Geschwindigkeitsmessungen hätten jedoch immer wieder gezeigt, dass viele Autofahrer mit 80 bis 90 km/h auf der schnurgeraden Kreisstraße und damit zu schnell unterwegs waren. Bonow sagt aber auch: „Ein geschwindigkeitsbedingtes Unfallgeschehen konnten wir auf der Straße nicht feststellen.“ Zwingende Gründe habe es also nicht gegeben, mittels Ortsschildern das Tempo auf 50 km/h zu reduzieren. „Es war der Wunsch der Anwohner“, sagt Bonow. Und nachdem auch die Gemeinde Neetze durch das Aufstellen von Straßenlampen ihrerseits die notwendigen Voraussetzungen geschaffen habe, stand dem Aufstellen der gelben Ortschilder nun nichts mehr im Wege. Jetzt seien aber auch die Anwohner gefordert, dafür zu sorgen, dass das Straßenbild dem innerörtlichen Erscheinungsbild entspreche. „Das habe ich auch so in die Anordnung geschrieben“, berichtet Bonow.

Die Autofahrer müssten schließlich auch optisch das Gefühl haben, durch eine geschlossene Ortschaft zu fahren. Das sei derzeit in Neu Neetze – zumindest in Teilen – noch nicht der Fall.

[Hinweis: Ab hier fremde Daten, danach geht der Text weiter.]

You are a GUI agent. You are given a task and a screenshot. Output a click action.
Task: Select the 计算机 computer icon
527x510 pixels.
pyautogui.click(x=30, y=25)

Neetzes Bürgermeister Karsten Johansson (CDU) verspricht aber schon jetzt: „Als nächstes werden wir die Bushaltestellen barrierefrei umbauen.“ Das passiere noch nicht im nächsten Jahr, „aber 2019 wollen wir das in Angriff nehmen.“ Dirk Bonow kündigte derweil an, in den nächsten Tagen und Wochen verstärkt Geschwindigkeitsmessungen an der Kreisstraße 5 in Neu Neetze zu veranlassen – um zu schauen, ob sich die Autofahrer tatsächlich an die neue Geschwindigkeit von 50 km/h innerorts halten.

Von Klaus Reschke

2 Kommentare

  1. ob die anwohner sich selbst an das vorgegebene tempo halten? es wäre das erste mal.

  2. Heinz-Rüdiger Tillmans

    Das freut bestimmt auch Brigitte Mertz, die wissenschaftliche Mitarbeiterin von Andrea Schröder-Ehlers, der Sprecherin der niedersächsischen SPD-Landtagsfraktion für die Bereiche Ländlicher Raum, Ernährung, Landwirtschaft, Verbraucherschutz und Demografie.